4. West Asia/Middle East
The problem lies in the specific history of West Asia, particularly the history of Arab nations. Key events and factors of the last 100 years include the Sykes-Picot agreement of 1916 for the dismemberment of the Ottoman Empire; the Balfour Declaration and in due course the creation of the state of Israel; processes of decolonisation and globalisation; tensions and conflicts within and between Arab countries and between Arab countries and Iran, the Sunni/Shi’a rift; and the emergence of oil-rich economies.
5. The West
The problem is ‘the West’. From the Crusades to colonisation, and from moral and military support for Israel to the recent invasions and occupations of Afghanistan and Iraq, western powers have oppressed Muslim countries and cultures, and have developed forms of anti-Muslim hostility, Islamophobia and orientalism in order to justify their own behaviour. This has provoked, understandably, much bitterness and anti-western hostility in return.

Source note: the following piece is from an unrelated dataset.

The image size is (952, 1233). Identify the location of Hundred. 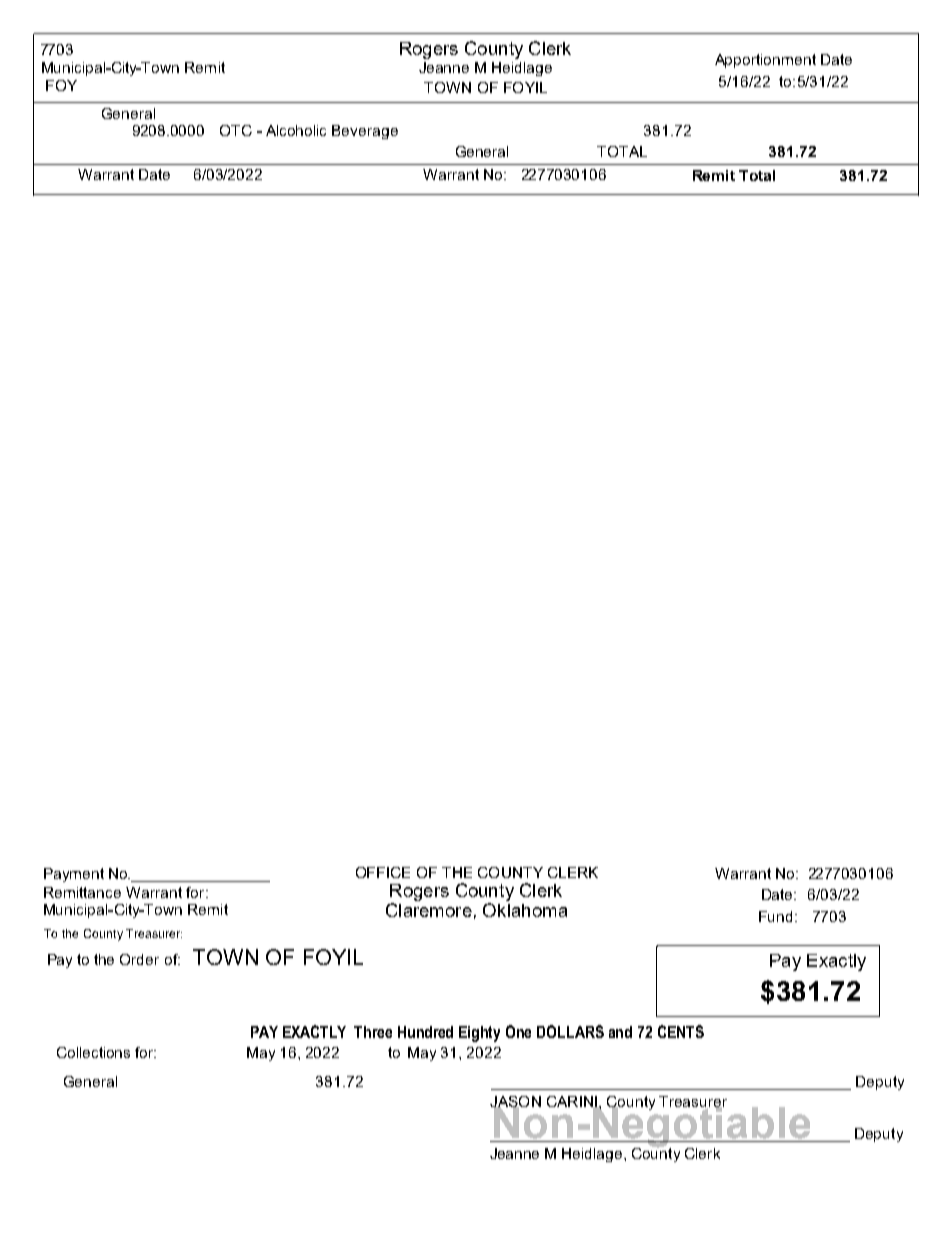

6. Discrimination and alienation within European societies
The problem lies in the alienation of young people of Muslim heritage born and educated in European countries. They are marginalised and excluded by processes of religious and racist discrimination and some turn to an ideology of nihilism and terrorism, intermixed with Islamism (see above), as a rhetoric of self-justification.
7. Conflicts of material interest
The problem is not in the first instance to do with differences of culture, religion, ideology or civilisation. Rather, it is to do with conflicts of material interest. Globally, the key conflicts are around power, influence, territory and resources, particularly oil. Within urban areas in Europe they are around employment, housing, health and education. Such conflicts become ‘religionised’ or ‘culturalised’ – each side celebrates and idealises its own traditions and cultural heritage, including religion,
and denigrates and demonises the traditions of the other.